=== What this task involves ===
Render the listing below as a Markdown table with two columns, Row and Line. Number each line in order in Row, put its text in Line, and leave out blank lines.

=== Available records ===
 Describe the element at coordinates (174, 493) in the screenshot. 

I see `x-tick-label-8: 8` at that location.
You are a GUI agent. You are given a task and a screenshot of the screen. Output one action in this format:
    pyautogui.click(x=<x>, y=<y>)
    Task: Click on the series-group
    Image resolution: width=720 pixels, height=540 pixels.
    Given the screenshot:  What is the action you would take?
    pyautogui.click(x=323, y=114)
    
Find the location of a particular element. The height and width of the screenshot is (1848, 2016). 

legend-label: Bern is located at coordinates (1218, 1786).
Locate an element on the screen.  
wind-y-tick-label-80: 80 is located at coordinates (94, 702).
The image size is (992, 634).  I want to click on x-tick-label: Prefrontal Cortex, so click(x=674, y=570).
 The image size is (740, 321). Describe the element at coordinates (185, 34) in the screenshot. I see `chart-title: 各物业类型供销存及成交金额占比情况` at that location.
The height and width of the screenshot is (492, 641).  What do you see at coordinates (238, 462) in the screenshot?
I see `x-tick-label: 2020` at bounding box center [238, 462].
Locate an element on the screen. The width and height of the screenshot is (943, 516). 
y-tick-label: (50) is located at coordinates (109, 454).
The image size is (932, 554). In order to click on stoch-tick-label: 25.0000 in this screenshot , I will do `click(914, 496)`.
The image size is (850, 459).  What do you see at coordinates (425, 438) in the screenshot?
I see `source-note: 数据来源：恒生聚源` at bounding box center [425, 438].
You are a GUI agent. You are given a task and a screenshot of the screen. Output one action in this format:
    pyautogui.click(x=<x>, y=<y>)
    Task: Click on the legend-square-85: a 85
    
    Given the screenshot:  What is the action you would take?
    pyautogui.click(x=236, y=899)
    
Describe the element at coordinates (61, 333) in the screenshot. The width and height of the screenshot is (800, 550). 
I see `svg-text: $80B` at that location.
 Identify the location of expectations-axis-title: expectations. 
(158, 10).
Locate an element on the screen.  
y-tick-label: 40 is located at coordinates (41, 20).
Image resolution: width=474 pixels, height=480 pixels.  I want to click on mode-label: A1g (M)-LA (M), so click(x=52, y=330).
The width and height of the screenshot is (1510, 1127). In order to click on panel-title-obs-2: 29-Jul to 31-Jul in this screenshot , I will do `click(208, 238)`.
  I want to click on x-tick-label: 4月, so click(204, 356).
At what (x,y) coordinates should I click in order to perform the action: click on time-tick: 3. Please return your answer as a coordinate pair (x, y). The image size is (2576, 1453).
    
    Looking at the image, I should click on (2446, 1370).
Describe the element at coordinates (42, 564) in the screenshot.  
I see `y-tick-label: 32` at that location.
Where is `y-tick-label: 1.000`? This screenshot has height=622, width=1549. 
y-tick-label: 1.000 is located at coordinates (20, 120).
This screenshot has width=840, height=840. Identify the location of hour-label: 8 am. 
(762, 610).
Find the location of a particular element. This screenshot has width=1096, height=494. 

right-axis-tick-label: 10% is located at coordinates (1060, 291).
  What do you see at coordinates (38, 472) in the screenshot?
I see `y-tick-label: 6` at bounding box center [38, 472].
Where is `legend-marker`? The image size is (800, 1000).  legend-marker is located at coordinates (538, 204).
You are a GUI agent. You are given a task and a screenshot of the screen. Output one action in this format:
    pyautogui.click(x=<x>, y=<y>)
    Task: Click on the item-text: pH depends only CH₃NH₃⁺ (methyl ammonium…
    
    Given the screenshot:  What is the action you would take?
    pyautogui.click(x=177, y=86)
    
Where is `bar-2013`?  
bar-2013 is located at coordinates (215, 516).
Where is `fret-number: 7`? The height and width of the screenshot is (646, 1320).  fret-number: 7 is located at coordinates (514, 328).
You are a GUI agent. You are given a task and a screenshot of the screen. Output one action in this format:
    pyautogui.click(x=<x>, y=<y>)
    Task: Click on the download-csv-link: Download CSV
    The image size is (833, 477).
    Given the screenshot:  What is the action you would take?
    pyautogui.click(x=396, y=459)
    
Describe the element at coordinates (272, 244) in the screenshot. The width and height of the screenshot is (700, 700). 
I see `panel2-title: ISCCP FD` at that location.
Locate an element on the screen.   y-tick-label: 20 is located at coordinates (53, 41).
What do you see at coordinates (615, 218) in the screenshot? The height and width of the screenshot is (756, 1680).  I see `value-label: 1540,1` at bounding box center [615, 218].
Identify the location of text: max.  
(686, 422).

=== Task result ===
| Row | Line |
|---|---|
| 1 |  Describe the element at coordinates (174, 493) in the screenshot.  |
| 2 | I see `x-tick-label-8: 8` at that location. |
| 3 | You are a GUI agent. You are given a task and a screenshot of the screen. Output one action in this format: |
| 4 |     pyautogui.click(x=<x>, y=<y>) |
| 5 |     Task: Click on the series-group |
| 6 |     Image resolution: width=720 pixels, height=540 pixels. |
| 7 |     Given the screenshot:  What is the action you would take? |
| 8 |     pyautogui.click(x=323, y=114) |
| 9 | Find the location of a particular element. The height and width of the screenshot is (1848, 2016).  |
| 10 | legend-label: Bern is located at coordinates (1218, 1786). |
| 11 | Locate an element on the screen.   |
| 12 | wind-y-tick-label-80: 80 is located at coordinates (94, 702). |
| 13 | The image size is (992, 634).  I want to click on x-tick-label: Prefrontal Cortex, so click(x=674, y=570). |
| 14 |  The image size is (740, 321). Describe the element at coordinates (185, 34) in the screenshot. I see `chart-title: 各物业类型供销存及成交金额占比情况` at that location. |
| 15 | The height and width of the screenshot is (492, 641).  What do you see at coordinates (238, 462) in the screenshot? |
| 16 | I see `x-tick-label: 2020` at bounding box center [238, 462]. |
| 17 | Locate an element on the screen. The width and height of the screenshot is (943, 516).  |
| 18 | y-tick-label: (50) is located at coordinates (109, 454). |
| 19 | The image size is (932, 554). In order to click on stoch-tick-label: 25.0000 in this screenshot , I will do `click(914, 496)`. |
| 20 | The image size is (850, 459).  What do you see at coordinates (425, 438) in the screenshot? |
| 21 | I see `source-note: 数据来源：恒生聚源` at bounding box center [425, 438]. |
| 22 | You are a GUI agent. You are given a task and a screenshot of the screen. Output one action in this format: |
| 23 |     pyautogui.click(x=<x>, y=<y>) |
| 24 |     Task: Click on the legend-square-85: a 85 |
| 25 |     Given the screenshot:  What is the action you would take? |
| 26 |     pyautogui.click(x=236, y=899) |
| 27 | Describe the element at coordinates (61, 333) in the screenshot. The width and height of the screenshot is (800, 550).  |
| 28 | I see `svg-text: $80B` at that location. |
| 29 |  Identify the location of expectations-axis-title: expectations.  |
| 30 | (158, 10). |
| 31 | Locate an element on the screen.   |
| 32 | y-tick-label: 40 is located at coordinates (41, 20). |
| 33 | Image resolution: width=474 pixels, height=480 pixels.  I want to click on mode-label: A1g (M)-LA (M), so click(x=52, y=330). |
| 34 | The width and height of the screenshot is (1510, 1127). In order to click on panel-title-obs-2: 29-Jul to 31-Jul in this screenshot , I will do `click(208, 238)`. |
| 35 |   I want to click on x-tick-label: 4月, so click(204, 356). |
| 36 | At what (x,y) coordinates should I click in order to perform the action: click on time-tick: 3. Please return your answer as a coordinate pair (x, y). The image size is (2576, 1453). |
| 37 |     Looking at the image, I should click on (2446, 1370). |
| 38 | Describe the element at coordinates (42, 564) in the screenshot.   |
| 39 | I see `y-tick-label: 32` at that location. |
| 40 | Where is `y-tick-label: 1.000`? This screenshot has height=622, width=1549.  |
| 41 | y-tick-label: 1.000 is located at coordinates (20, 120). |
| 42 | This screenshot has width=840, height=840. Identify the location of hour-label: 8 am.  |
| 43 | (762, 610). |
| 44 | Find the location of a particular element. This screenshot has width=1096, height=494.  |
| 45 | right-axis-tick-label: 10% is located at coordinates (1060, 291). |
| 46 |   What do you see at coordinates (38, 472) in the screenshot? |
| 47 | I see `y-tick-label: 6` at bounding box center [38, 472]. |
| 48 | Where is `legend-marker`? The image size is (800, 1000).  legend-marker is located at coordinates (538, 204). |
| 49 | You are a GUI agent. You are given a task and a screenshot of the screen. Output one action in this format: |
| 50 |     pyautogui.click(x=<x>, y=<y>) |
| 51 |     Task: Click on the item-text: pH depends only CH₃NH₃⁺ (methyl ammonium… |
| 52 |     Given the screenshot:  What is the action you would take? |
| 53 |     pyautogui.click(x=177, y=86) |
| 54 | Where is `bar-2013`?   |
| 55 | bar-2013 is located at coordinates (215, 516). |
| 56 | Where is `fret-number: 7`? The height and width of the screenshot is (646, 1320).  fret-number: 7 is located at coordinates (514, 328). |
| 57 | You are a GUI agent. You are given a task and a screenshot of the screen. Output one action in this format: |
| 58 |     pyautogui.click(x=<x>, y=<y>) |
| 59 |     Task: Click on the download-csv-link: Download CSV |
| 60 |     The image size is (833, 477). |
| 61 |     Given the screenshot:  What is the action you would take? |
| 62 |     pyautogui.click(x=396, y=459) |
| 63 | Describe the element at coordinates (272, 244) in the screenshot. The width and height of the screenshot is (700, 700).  |
| 64 | I see `panel2-title: ISCCP FD` at that location. |
| 65 | Locate an element on the screen.   y-tick-label: 20 is located at coordinates (53, 41). |
| 66 | What do you see at coordinates (615, 218) in the screenshot? The height and width of the screenshot is (756, 1680).  I see `value-label: 1540,1` at bounding box center [615, 218]. |
| 67 | Identify the location of text: max.   |
| 68 | (686, 422). |